Cela dit, cette visite intervient une semaine après celle effectuée par la présidente de la Commission européenne Ursula va der Leyen, le Premier ministre de l’Italie Giorgia Meloni et son homologue des Pays-Bas, Mark Rutte. Les trois responsables européens ont rencontré le président Saïed et ont convenu d’un programme d’aide financière à la Tunisie d’environ un milliard d’euros (dont un prêt de 900 millions d’euros) comprenant un volet économique et un autre sécuritaire et social en lien surtout avec la lutte contre la migration irrégulière en direction de l’Europe.
Qu’est-ce qui explique cette nouvelle visite à Tunis effectuée une semaine après par le couple franco-allemand ? Est-ce que Darmanin et Faeser sont porteurs de nouvelles propositions ?
Même si on peut comprendre que Paris et Berlin ne soient pas souvent sur la même longueur d’onde que Rome et Amsterdam – les gouvernements en place dans ces deux pays étant de droite et adeptes d’un durcissement de la politique d’immigration –, il est peu probable que la France et l’Allemagne aient des réserves sur l’accord en voie d’être «arraché» par Bruxelles, et c’est le cas de le dire, au président Saïed. L’Europe est traversée par des divisions internes, mais sur le plan international, elle avance généralement en rang serré.
On peut cependant imaginer que le regain d’activisme de l’Italie au sud de la Méditerranée et le renforcement en cours de ses relations avec la Libye, la Tunisie et l’Algérie, autour des questions énergétiques et migratoires, a de quoi gêner la France, laquelle considère cette zone comme son pré carré, et à un degré moindre l’Allemagne, elle-même fortement investie dans la région.
Nécessaire clarification
La France, qui est en train de perdre du terrain en Afrique, au bénéfice de la Russie, de la Chine et de la Turquie, a également de bonnes raisons d’appréhender ces évolutions géostratégiques et de chercher les moyens de se repositionner ou, du moins, de ne pas perdre pied au sud de la Méditerranée. Et dans cette perspective, la Tunisie reste une carte majeure que la France a quelque peu négligée ces dernières années et qu’elle a intérêt à ne pas perdre, au moment où des voix, autour du président Saïed, appellent à un rapprochement avec Moscou et Pékin.

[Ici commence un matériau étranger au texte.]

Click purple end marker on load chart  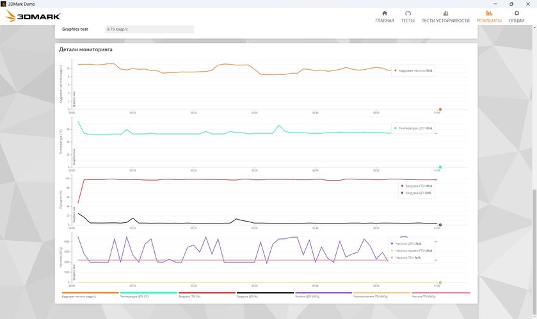click(x=440, y=225)
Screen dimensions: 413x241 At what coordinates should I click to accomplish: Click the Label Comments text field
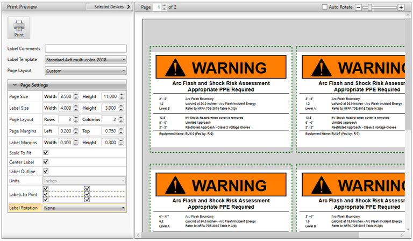[x=86, y=48]
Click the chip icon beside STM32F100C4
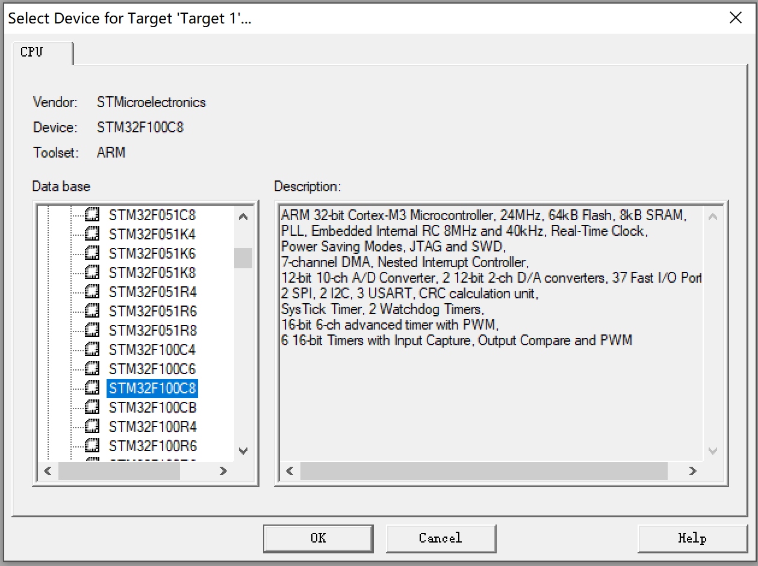The image size is (758, 566). [x=93, y=349]
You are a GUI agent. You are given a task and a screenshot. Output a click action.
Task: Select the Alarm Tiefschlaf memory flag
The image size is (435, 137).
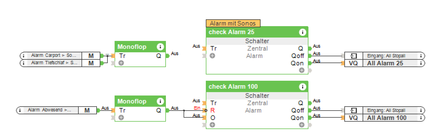(54, 63)
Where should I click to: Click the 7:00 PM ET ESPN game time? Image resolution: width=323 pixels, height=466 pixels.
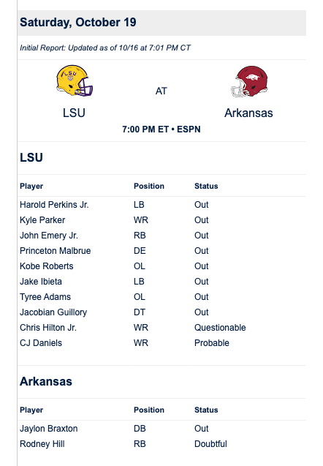pos(162,129)
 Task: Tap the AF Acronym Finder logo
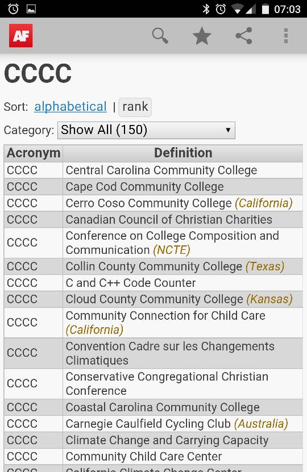tap(21, 36)
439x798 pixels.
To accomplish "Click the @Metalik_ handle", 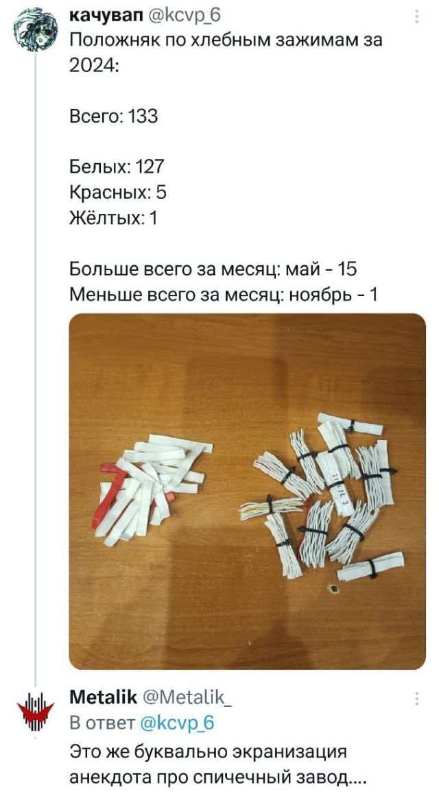I will tap(187, 697).
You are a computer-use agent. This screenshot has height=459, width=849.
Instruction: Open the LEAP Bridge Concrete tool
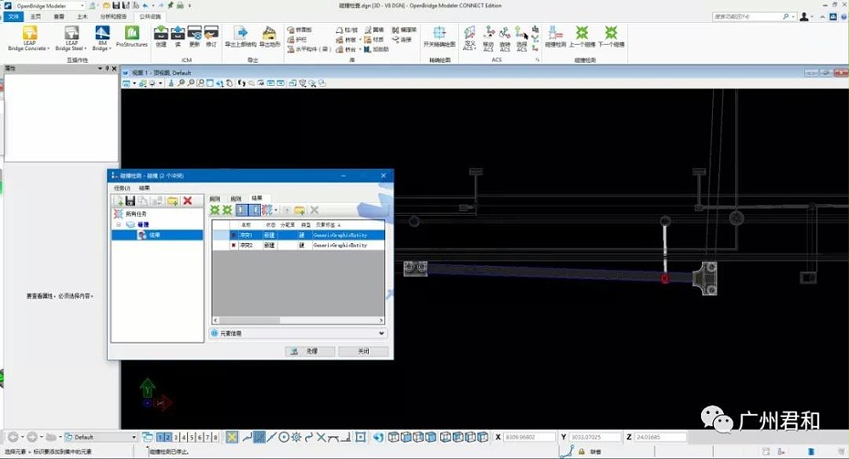29,38
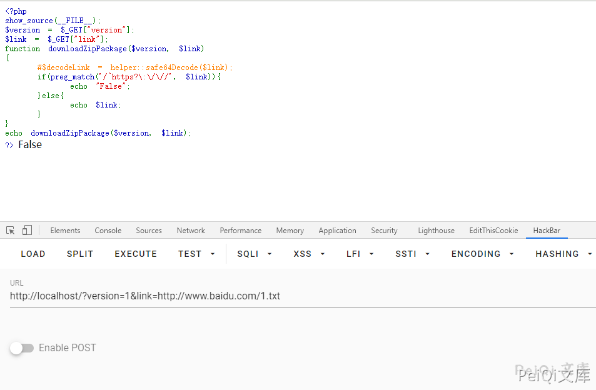Activate the inspect element picker icon

pos(11,231)
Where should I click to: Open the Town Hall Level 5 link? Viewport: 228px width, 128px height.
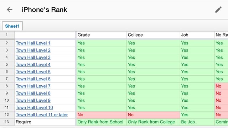[33, 72]
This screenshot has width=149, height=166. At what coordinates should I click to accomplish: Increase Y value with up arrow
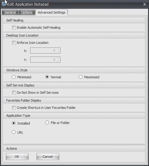click(x=58, y=58)
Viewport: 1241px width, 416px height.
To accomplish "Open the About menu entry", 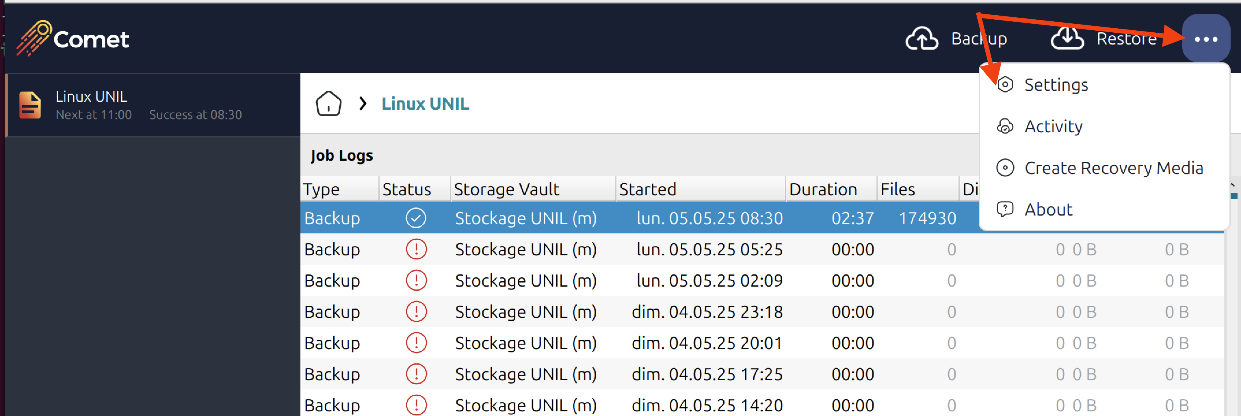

Enfin, on peut concevoir aussi que les déclarations contradictoires du président Saïed, sur la lutte contre l’émigration irrégulière et les relations avec l’Union européenne et les autres bailleurs de fonds occidentaux, puissent susciter un certain scepticisme chez les Français et les Allemands, les deux pays les plus influents à Bruxelles, qui voudraient bien savoir sur quel pied danser avec Tunis. Surtout que la prochaine réunion du Conseil européen devant examiner, entre autres sujets, le projet d’accord avec la Tunisie, approche à grand pas. Elle est prévue les 29 et 30 juin courant.
Dans ce cas, la visite de demain et après-demain servira à clarifier la position de la Tunisie au sujet de ce projet d’accord et la disposition de son exécutif à le ratifier et à le mettre en œuvre. Car des doutes commencent à s’exprimer à ce sujet, alimentés par un Kaïs Saïed qui souffle le chaud et le droid.